И, когда он уезжал на очередную сессию, я, когда-то пытавшийся поступить в Литературный, но так и не принятый, - до сих пор в архивах института хранится моё свидетельство об окончании десяти классов вечерней школы! - ждал его с нетерпением, чтобы узнать московские и институтские новости.
И новости были. Всегда...
В Литинститут пожаловал собственной персоной Жан Поль Сартр.
И, когда все официальные прибабахи были соблюдены, проведены были соответственные собрания-втыкачки, где предупреждалось, вопросов никаких этому идеологу леворадикального движения и критику марксизма не задавать, и вообще, держать с " не нашим человеком " ухо востро.
Глава французского экзистенциализма, книг которого, ни при какой погоде, ни один из студентов не читал, сидел на сцене рядом с ректором института Пименовым, который и представлял гостю студентов, имена которые ничего ему не говорили!
Это было время, когда француз-философ знакомился с советскими писателями.
Говорят, Сартр посетил даже Политехнический, где молодой поэт Андрей Вознесенский читал свою «Треугольную грушу»...

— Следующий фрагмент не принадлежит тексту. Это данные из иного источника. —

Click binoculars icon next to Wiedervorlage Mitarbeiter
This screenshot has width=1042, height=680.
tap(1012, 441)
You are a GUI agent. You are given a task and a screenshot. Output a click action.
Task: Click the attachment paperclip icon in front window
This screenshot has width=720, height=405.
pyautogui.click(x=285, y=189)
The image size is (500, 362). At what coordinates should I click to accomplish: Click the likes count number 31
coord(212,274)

Жан Поль Сартр внимательно всматривался в молодые, но уже испорченные институтом и временем, лица. И каждому, — почти каждому! — задавал единственный вопрос:

Почему, молодой человек, вы решили стать поэтом?

И переводчик, — сотрудник КГБ, — переводил добросовестно. — в зале были студенты и преподаватели, понимающие французский!
И поэты отвечали:

«Чтобы быть полезным своему народу», — говорил один.

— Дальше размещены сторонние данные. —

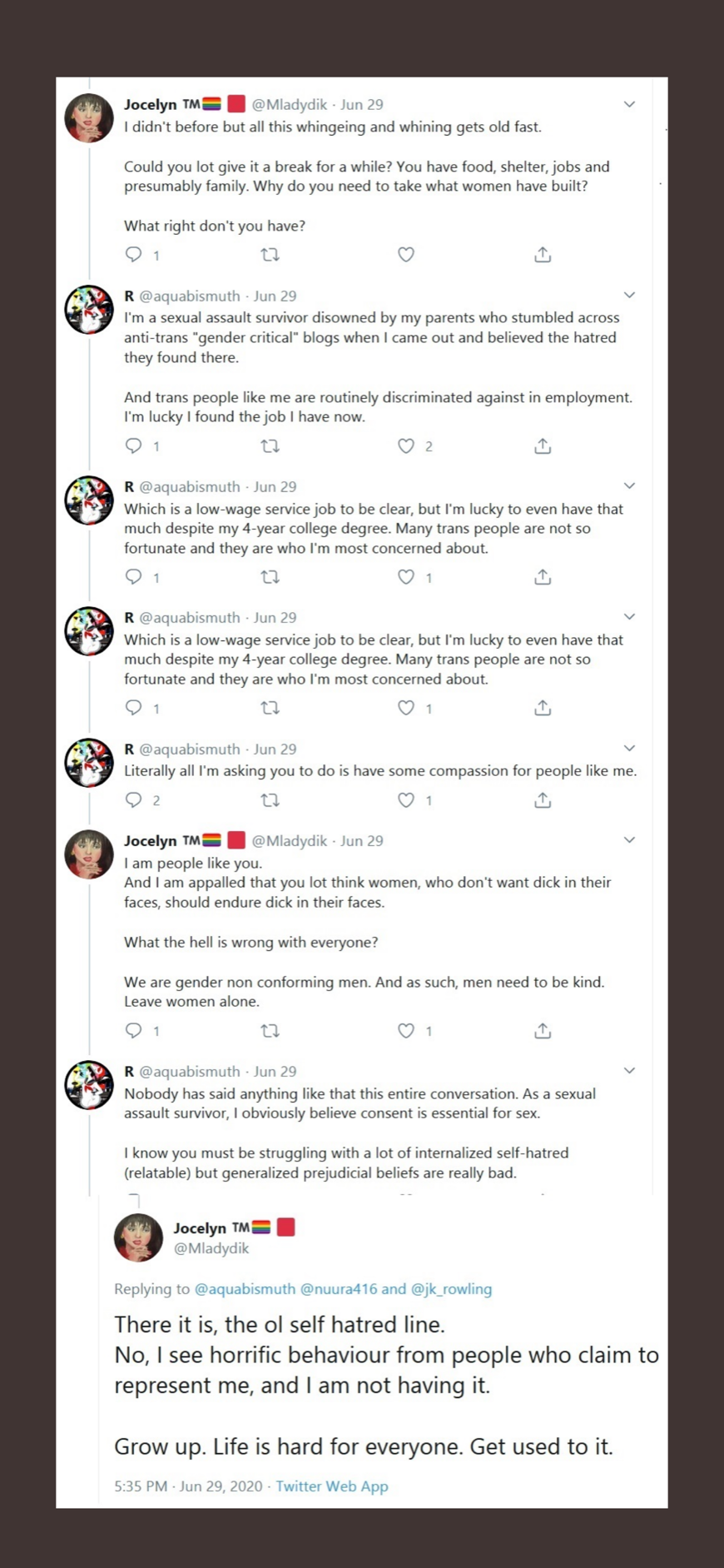The height and width of the screenshot is (1568, 724).
Task: Open Jocelyn's avatar on the final tweet
Action: coord(138,1237)
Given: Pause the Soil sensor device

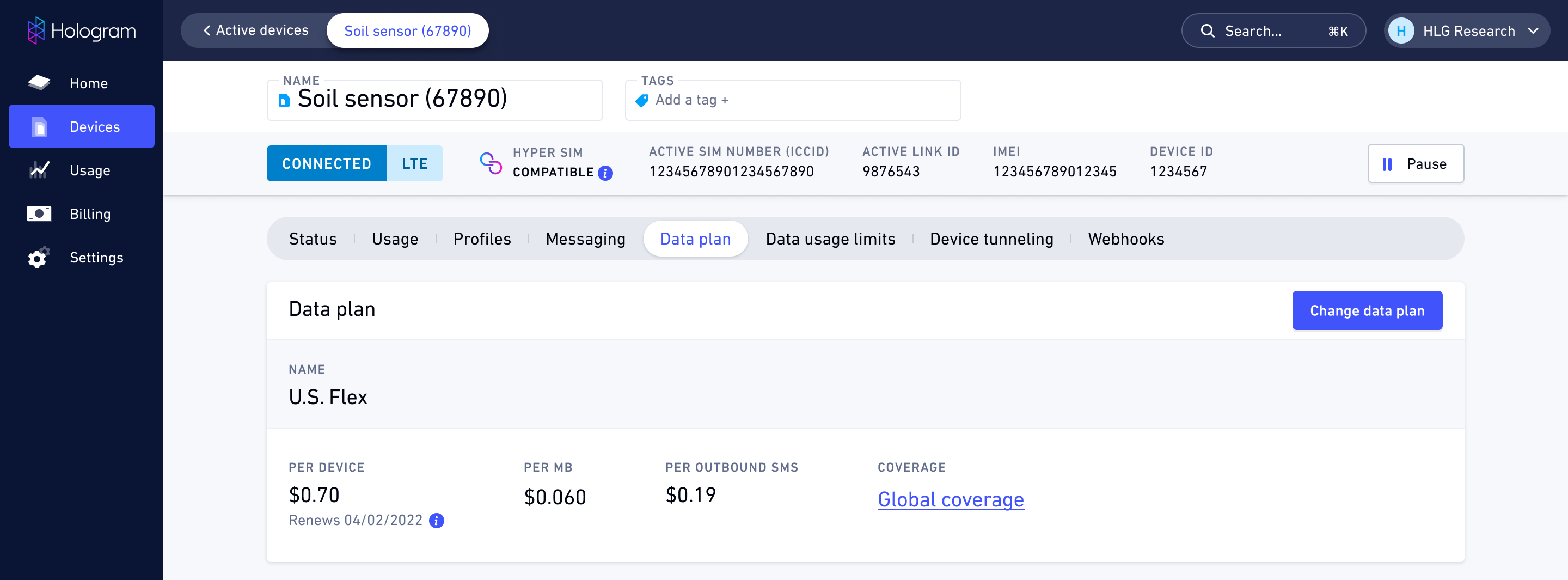Looking at the screenshot, I should [x=1415, y=163].
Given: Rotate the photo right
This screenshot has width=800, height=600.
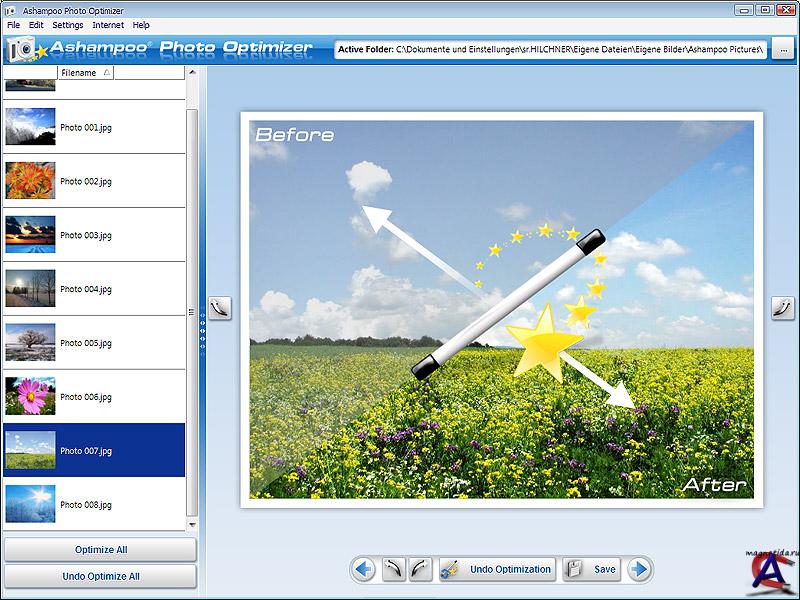Looking at the screenshot, I should (x=420, y=570).
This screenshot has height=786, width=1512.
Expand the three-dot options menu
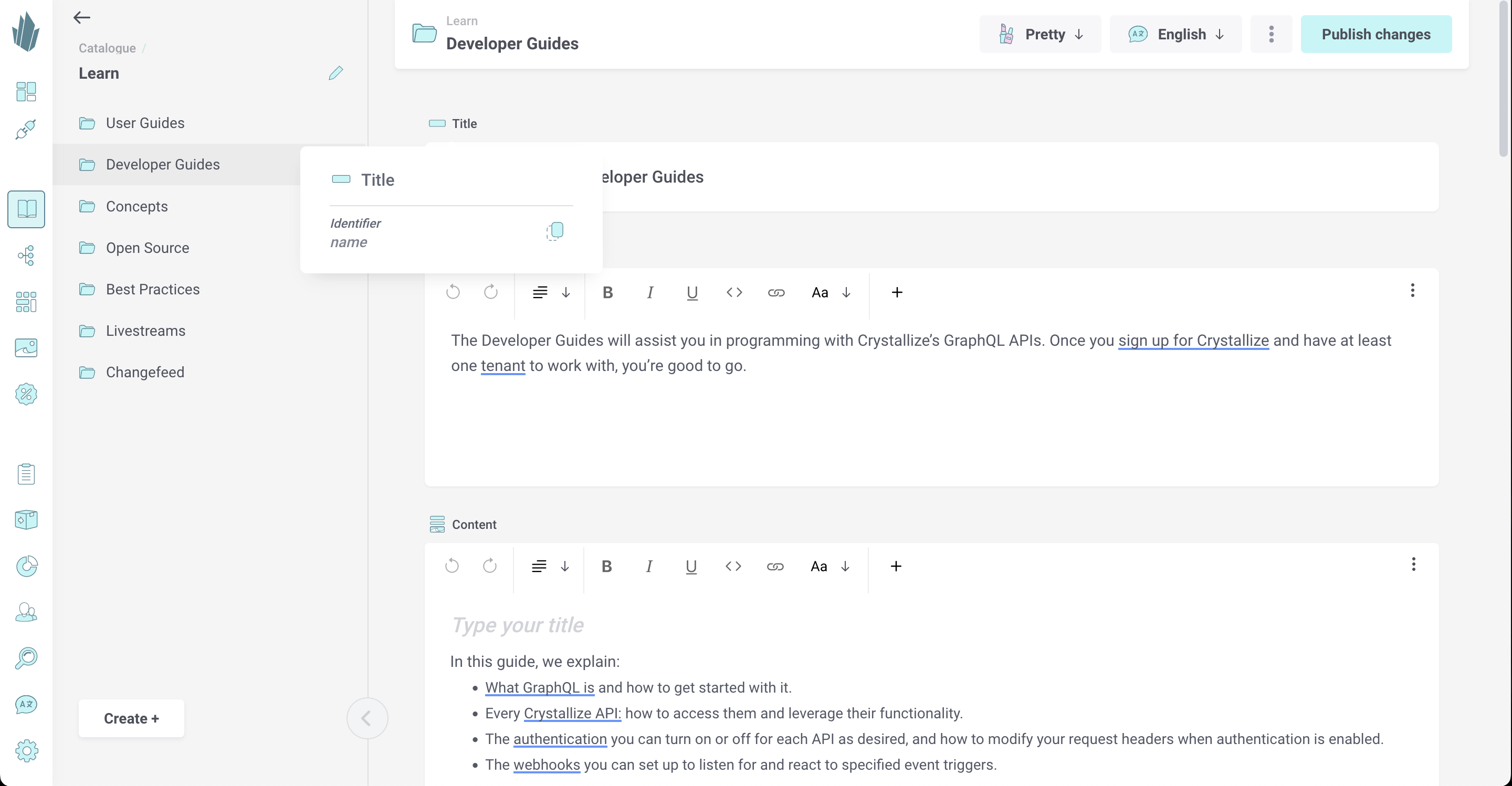(x=1271, y=34)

«Хочу воспеть мозолистые руки рабочего класса!» — вторил ему следующий.

И прочие пииты давали такие же «правильные», очень правильные ответы .

Жан Поль Сартр явно скучал и не скрывал этого.

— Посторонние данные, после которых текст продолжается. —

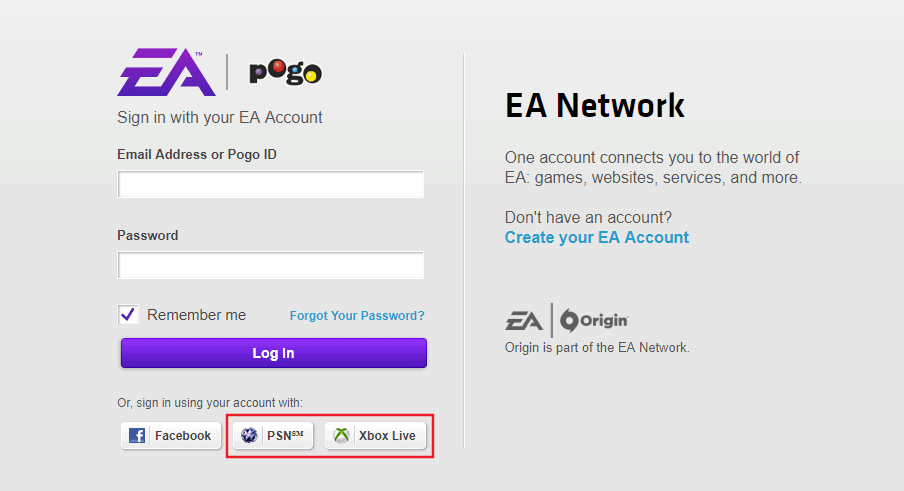Screen dimensions: 904x491
Task: Open the Forgot Your Password link
Action: click(357, 316)
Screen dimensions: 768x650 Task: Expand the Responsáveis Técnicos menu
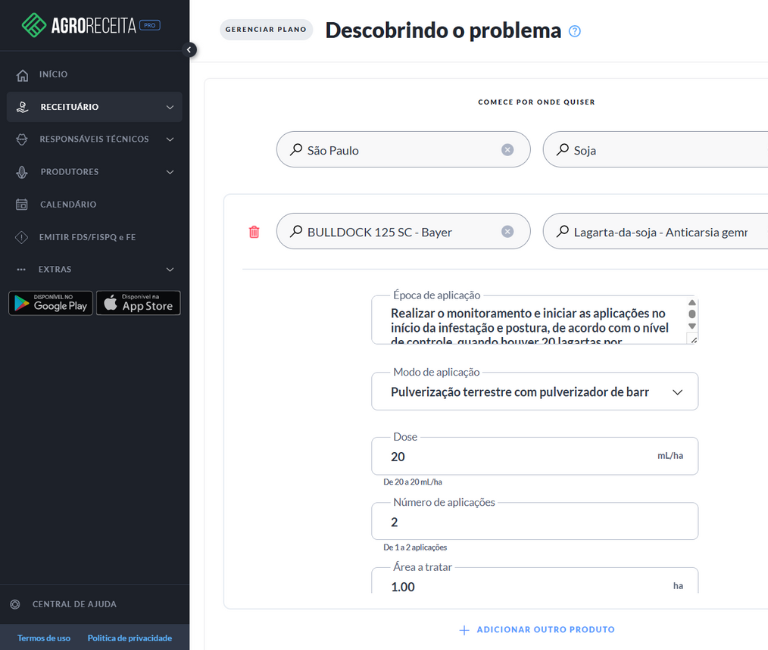pos(94,139)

Но вот на сцену вышел толстогубый детина с красной прыщеватой рожей и начал читать стихи:

Я работаю, как вельможа,
Я работаю только лёжа...

И дальше было ясно, что «вельможа» — это шахтёр и уголёк он рубает только лёжа, так сказать, в узком штреке...

Хорошие, прямо сказать, стихи. Уровень большого таланта
. Даже в подстрочном переводе на французский это чувствовалось!

Жан Поль Сартр встрепенулся. Где эти скучающие глаза, где эта стариковская сутулость, — старик в понимании студентов Литинститута, в то время Сартру было только пятьдесят пять!

— С тобою всё ясно, юноша! Ты здесь находишься по причине таланта. Талант и только талант может воспеть свою родину... Надеюсь, это ты тоже понял!? -перевели «вельможе» слова Сартра.

Поэт с прыщеватой физиономией, захохотал:

— Я захотел стать поэтом потому, что знаю: девочки поэтов любят. И чем лучше из меня будет поэт, тем сильнее меня будут они любить. Даже с такой рожей, как у меня!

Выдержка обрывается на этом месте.